Automatic Document Classifier with AI

Context

A law firm received hundreds of documents daily in various formats — scanned PDFs, certificate images, photocopied contracts, and invoices. Before any legal work could begin, each document had to be manually sorted and categorized by a team of assistants.

Problem

Manual triage consumed 4 to 6 hours of work per day, created bottlenecks at the start of cases, and produced categorization inconsistencies under high volume. Misclassified documents delayed attorneys’ work and increased the risk of errors on critical deadlines.

Solution

I built an AI pipeline that automatically processes each incoming document. The flow starts with OCR (Tesseract + image preprocessing) to extract raw text, followed by an LLM (GPT-4o-mini, fine-tuned on the firm’s own documents) that classifies the document type and extracts key metadata — case number, dates, and parties involved.

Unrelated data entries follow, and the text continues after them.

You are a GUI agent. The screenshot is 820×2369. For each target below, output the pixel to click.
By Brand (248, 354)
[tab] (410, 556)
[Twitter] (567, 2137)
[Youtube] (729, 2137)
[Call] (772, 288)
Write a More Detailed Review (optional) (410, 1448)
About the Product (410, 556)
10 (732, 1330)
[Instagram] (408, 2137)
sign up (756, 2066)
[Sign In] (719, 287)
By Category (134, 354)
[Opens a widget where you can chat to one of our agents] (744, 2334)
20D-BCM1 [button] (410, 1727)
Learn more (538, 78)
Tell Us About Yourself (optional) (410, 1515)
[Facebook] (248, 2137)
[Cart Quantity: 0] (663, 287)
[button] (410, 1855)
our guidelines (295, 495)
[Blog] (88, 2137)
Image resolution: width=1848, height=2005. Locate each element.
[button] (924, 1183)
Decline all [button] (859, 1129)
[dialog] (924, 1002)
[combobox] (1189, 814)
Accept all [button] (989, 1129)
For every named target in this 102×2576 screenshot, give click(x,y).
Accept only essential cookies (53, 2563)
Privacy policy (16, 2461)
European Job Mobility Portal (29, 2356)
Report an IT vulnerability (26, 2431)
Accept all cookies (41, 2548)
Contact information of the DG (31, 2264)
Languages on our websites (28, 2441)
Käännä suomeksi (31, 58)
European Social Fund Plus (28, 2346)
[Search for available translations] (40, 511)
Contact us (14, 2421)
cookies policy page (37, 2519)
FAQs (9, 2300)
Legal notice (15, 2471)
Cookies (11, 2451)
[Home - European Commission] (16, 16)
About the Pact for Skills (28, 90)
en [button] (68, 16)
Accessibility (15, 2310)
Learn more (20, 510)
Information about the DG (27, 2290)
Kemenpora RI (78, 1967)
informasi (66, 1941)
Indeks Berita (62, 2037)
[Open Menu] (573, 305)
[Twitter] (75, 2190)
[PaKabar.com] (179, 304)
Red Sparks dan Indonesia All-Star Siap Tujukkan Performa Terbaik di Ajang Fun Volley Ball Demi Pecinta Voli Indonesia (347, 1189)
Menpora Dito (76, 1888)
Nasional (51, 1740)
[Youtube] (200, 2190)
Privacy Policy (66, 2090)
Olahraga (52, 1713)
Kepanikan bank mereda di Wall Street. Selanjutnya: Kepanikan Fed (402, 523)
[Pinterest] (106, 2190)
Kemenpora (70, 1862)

I implemented a confidence system: when the model scores above 80% confidence, classification is automatic; below that threshold, the document enters a human review queue. This threshold was calibrated to minimize false positives on critical categories (such as court orders with deadlines). Structured data is stored in PostgreSQL with original documents in S3. A continuous feedback loop uses human corrections to retrain the model monthly.

Result

After two months in production, the system processes more than 5,000 documents per day at 94% accuracy — 8x faster than the manual process. Triage cost dropped by 60%, and the document misclassification rate fell from 12% to 2%. The assistant team now focuses only on low-confidence cases, which represent less than 6% of total volume.